Scikit-learn includes a simple way to do this by using the StandardScaler
that
- subtracts the mean $\mu$ and
- divides by the standard deviation $\sigma$ in a columnwise manner:
from sklearn.preprocessing import StandardScaler
import pandas as pd
scaler = StandardScaler()
resx_scaled = pd.DataFrame(
scaler.fit_transform(resx), columns=resx.columns
)
The mean is saved as scaler.mean_
and the variance as scaler.var_
.
More datapoints can be scaled using scaler.transform
and the inverse can be called using scaler.inverse_transform
.
Train–validation–test splitting
For training any machine-learning model, performing train–validation–test splitting is neccessary. Using off-the-shelf splitting methods such as those included in scikit-learn is not possible for time series data. For simplicity, we simply do a 70%-20%-10% split:
n = len(resx_scaled)
train_df = resx_scaled.iloc[:int(0.7*n)]
val_df = resx_scaled.iloc[int(0.7*n):int(0.9*n)]
test_df = resx_scaled.iloc[int(0.9*n):]
Note that in the case of time series, this already introduces a bias towards worse validation and test scores because recent trends are not captures. After validating a model structure using this split, it is highly advisable to retrain it using the most up-to-date data available.
Data handling
Scraping large volumes of datasets is not looked favorably upon by free sites such as Yahoo! Finance. Thus, I would recommend saving the data after scraping and re-reading it from disk rather than scraping again.
Data saving
Saving the data to disk is rather straightforward. I recommend the HDF format because it allows to efficiently store multiple sets of structured data in a single file.

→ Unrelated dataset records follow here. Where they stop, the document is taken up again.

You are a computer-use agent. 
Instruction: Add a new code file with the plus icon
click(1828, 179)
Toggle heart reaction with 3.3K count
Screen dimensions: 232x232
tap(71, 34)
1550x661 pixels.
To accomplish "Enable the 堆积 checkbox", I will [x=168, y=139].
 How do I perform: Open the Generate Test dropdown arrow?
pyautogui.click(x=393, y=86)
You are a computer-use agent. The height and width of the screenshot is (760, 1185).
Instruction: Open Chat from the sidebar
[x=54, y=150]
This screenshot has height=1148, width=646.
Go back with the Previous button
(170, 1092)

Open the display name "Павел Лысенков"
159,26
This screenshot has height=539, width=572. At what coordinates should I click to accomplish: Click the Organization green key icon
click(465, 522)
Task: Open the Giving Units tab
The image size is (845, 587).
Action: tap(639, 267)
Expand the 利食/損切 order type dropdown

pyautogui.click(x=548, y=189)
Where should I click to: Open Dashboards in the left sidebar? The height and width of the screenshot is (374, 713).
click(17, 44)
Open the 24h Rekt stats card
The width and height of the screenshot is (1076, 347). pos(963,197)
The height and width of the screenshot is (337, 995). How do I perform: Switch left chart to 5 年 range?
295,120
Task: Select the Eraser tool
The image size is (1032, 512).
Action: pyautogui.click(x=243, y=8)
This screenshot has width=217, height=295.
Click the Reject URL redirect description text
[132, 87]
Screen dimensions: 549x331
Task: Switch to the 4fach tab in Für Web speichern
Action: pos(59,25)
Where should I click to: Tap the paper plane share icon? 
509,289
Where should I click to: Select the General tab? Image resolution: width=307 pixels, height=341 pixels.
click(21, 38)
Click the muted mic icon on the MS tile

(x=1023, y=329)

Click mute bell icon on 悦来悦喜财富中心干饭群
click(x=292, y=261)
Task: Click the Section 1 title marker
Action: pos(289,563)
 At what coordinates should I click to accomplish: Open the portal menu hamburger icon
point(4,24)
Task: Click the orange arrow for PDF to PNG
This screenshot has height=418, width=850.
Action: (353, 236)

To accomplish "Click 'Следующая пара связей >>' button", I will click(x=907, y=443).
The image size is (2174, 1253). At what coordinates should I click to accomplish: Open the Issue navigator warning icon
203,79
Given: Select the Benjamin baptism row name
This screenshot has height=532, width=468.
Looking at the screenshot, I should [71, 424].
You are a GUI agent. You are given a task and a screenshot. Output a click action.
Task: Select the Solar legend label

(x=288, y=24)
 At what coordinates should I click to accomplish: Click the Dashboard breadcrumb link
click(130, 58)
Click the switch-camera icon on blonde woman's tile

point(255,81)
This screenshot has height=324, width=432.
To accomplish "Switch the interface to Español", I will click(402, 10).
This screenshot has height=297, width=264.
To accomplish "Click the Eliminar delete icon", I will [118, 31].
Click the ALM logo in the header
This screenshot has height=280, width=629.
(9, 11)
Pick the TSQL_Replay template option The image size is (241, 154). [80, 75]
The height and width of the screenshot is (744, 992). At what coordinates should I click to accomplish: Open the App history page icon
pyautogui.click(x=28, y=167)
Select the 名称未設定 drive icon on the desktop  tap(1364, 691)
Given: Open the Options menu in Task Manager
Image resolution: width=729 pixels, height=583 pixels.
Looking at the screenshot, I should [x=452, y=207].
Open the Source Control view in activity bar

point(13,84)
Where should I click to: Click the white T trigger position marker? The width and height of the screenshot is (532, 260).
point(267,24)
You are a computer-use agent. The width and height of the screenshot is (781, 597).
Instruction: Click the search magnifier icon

output_filename = 'data.hdf'
resx.to_hdf(output_filename, key='unscaled')
resx_scaled.to_hdf(output_filename, key='scaled')
train_df.to_hdf(output_filename, key='training')
val_df.to_hdf(output_filename, key='validation')
test_df.to_hdf(output_filename, key='test')
Data loading
output_filename = 'data.hdf'
resx = pd.read_hdf(output_filename, key='unscaled')
resx_scaled = pd.read_hdf(output_filename, key='scaled')
train_df = pd.read_hdf(output_filename, key='training')
val_df = pd.read_hdf(output_filename, key='validation')
test_df = pd.read_hdf(output_filename, key='test')